- [Görevler ve Alıştırmalar]
[1] Rusya ve Avrasya konulu metne göre Seçkin Köstem doktora çalışmasını hangi üniversitede sürdürüyor?
[2] Rusya ve Avrasya konulu metinde "Köstem, Gümrük Birliği’nin;" sözcüklerini içeren ifadeyle başlayıp "olmasından kaynaklandığını söyledi." ile biten bölümü hiç değiştirmeden yazın.

- [Seçilmiş Bölüm]

☆ ☆ ☆ ☆ ☆ ☆ ☆

Türk Ocakları Genel Merkezi’nin her hafta düzenli olarak yaptığı Ocakbaşı Sohbetlerinde Kanada McGill Üniversitesi’nde doktora çalışmasını sürdüren ve çeşitli araştırma projeleri yürüten Uluslararası İlişkiler Uzmanı Seçkin Köstem bir konuşma gerçekleştirdi.
RUSYA'YA GÖRE AVRASYA RUSYA'NIN KENDİSİDİR
Rusya için Avrasya’nın hem bir coğrafya hem de bir devlet yönetim mekanizmasının vücut bulmuş hali olduğunu ifade eden Seçkin Köstem, günümüz Rus dış politika eliti için Avrasya’nin ne ifade ettiğini anlattı. Bu tanımlamaya göre Avrasya’nın öncelikli olarak Rusya’nın kendisi olduğunu belirten Köstem, “Diğer bir ifadeye göre de Avrasya, eski Sovyet Birliği coğrafyasıdır ve Rus dış politika elitine göre bu coğrafyada Rusya’nın hâkimiyeti kaçınılmazdır.” dedi.
Köstem, Gümrük Birliği’nin; Rusya’nın üçüncü ülkelere uyguladığı dış gümrük tarifelerini, eski Sovyet ülkelerinin yeniden bir araya geldiği mekanizmanın ortak gümrük tarifesi haline getirdiği bir ekonomik birlik olduğunu belirtti. Rusya’nın bu birliğin içine en çok katmak istediği ülke olan Ukrayna’yı katamadığını bu durumun ise Ukrayna’nın Rusya ve Batı arasında tarafını seçememiş bir ülke olmasından kaynaklandığını söyledi.

☆ ☆ ☆ ☆ ☆ ☆ ☆

- [Verilen Materyal]

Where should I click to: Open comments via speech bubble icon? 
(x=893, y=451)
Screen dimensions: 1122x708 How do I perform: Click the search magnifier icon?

☆ ☆ ☆ ☆ ☆ ☆ ☆

- [Problemlerin Çözümleri]
[1] Kanada'daki McGill Üniversitesi'nde.

[2]
Köstem, Gümrük Birliği’nin; Rusya’nın üçüncü ülkelere uyguladığı dış gümrük tarifelerini, eski Sovyet ülkelerinin yeniden bir araya geldiği mekanizmanın ortak gümrük tarifesi haline getirdiği bir ekonomik birlik olduğunu belirtti. Rusya’nın bu birliğin içine en çok katmak istediği ülke olan Ukrayna’yı katamadığını bu durumun ise Ukrayna’nın Rusya ve Batı arasında tarafını seçememiş bir ülke olmasından kaynaklandığını söyledi.